X-RAY CRYSTAL STRUCTURE OF THE PROTEASE INHIBITOR DOMAIN OF ALZHEIMER'S AMYLOID BETA-PROTEIN PRECURSOR

1AAP の概要

• エントリーDOI: 10.2210/pdb1aap/pdb
• 分子名称: ALZHEIMER'S DISEASE AMYLOID A4 PROTEIN (2 entities in total)
• 機能のキーワード: proteinase inhibitor (trypsin)
• 由来する生物種: Homo sapiens (human)
• 細胞内の位置: Membrane; Single-pass type I membrane protein: P05067
• タンパク質・核酸の鎖数: 2
• 化学式量合計: 12840.29

構造登録者

Hynes, T.R.,Randal, M.,Kennedy, L.A.,Eigenbrot, C.,Kossiakoff, A.A. (登録日: 1990-09-14, 公開日: 1991-10-15, 最終更新日: 2024-10-30)

主引用文献

Hynes, T.R.,Randal, M.,Kennedy, L.A.,Eigenbrot, C.,Kossiakoff, A.A.
X-ray crystal structure of the protease inhibitor domain of Alzheimer's amyloid beta-protein precursor.
Biochemistry, 29:10018-10022, 1990

PubMed Abstract: Alzheimer's amyloid beta-protein precursor contains a Kunitz protease inhibitor domain (APPI) potentially involved in proteolytic events leading to cerebral amyloid deposition.
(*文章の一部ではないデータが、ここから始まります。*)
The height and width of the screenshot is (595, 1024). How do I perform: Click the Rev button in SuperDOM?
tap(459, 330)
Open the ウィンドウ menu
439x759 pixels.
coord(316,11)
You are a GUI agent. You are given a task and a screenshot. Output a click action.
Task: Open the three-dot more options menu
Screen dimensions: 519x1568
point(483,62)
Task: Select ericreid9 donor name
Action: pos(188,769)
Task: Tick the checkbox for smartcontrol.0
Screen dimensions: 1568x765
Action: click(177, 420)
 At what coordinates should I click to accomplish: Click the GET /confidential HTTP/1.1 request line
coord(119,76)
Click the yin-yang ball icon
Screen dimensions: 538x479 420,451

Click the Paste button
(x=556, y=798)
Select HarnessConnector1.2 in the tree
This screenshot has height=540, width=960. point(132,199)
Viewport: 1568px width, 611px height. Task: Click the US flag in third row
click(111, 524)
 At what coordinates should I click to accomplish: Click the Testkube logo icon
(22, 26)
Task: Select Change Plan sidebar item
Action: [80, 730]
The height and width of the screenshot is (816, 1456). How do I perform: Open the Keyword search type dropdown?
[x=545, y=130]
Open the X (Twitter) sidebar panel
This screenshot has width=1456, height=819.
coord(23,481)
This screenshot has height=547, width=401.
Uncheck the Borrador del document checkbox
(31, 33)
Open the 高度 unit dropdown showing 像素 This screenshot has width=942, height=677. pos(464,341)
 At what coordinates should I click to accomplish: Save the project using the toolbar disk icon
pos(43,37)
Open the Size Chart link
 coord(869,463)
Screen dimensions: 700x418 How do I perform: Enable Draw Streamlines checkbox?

To facilitate the identification of the physiological target of the inhibitor, the crystal structure of APPI has been determined and refined to 1.5-A resolution. Sequences in the inhibitor-protease interface of the correct protease target will reflect the molecular details of the APPI structure. While the overall tertiary fold of APPI is very similar to that of the Kunitz inhibitor BPTI, a significant rearrangement occurs in the backbone conformation of one of the two protease binding loops. A number of Kunitz inhibitors have similar loop sequences, indicating the structural alteration is conserved and potentially an important determinant of inhibitor specificity. In a separate region of the protease binding loops, APPI side chains Met-17 and Phe-34 create an exposed hydrophobic surface in place of Arg-17 and Val-34 in BPTI. The restriction this change places on protease target sequences is seen when the structure of APPI is superimposed on BPTI complexed to serine proteases, where the hydrophobic surface of APPI faces a complementary group of nonpolar side chains on kallikrein A versus polar side chains on trypsin.

PubMed: 2125487
DOI: 10.1021/bi00495a002

実験手法

X-RAY DIFFRACTION (1.5 Å)